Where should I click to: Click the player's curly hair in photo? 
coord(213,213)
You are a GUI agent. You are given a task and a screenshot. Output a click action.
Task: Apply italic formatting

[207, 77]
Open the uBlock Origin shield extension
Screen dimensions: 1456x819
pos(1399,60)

## Exercise aim
Please count the lines in the entries above that contain the string "click", and reply with only the number.

## Written answer
2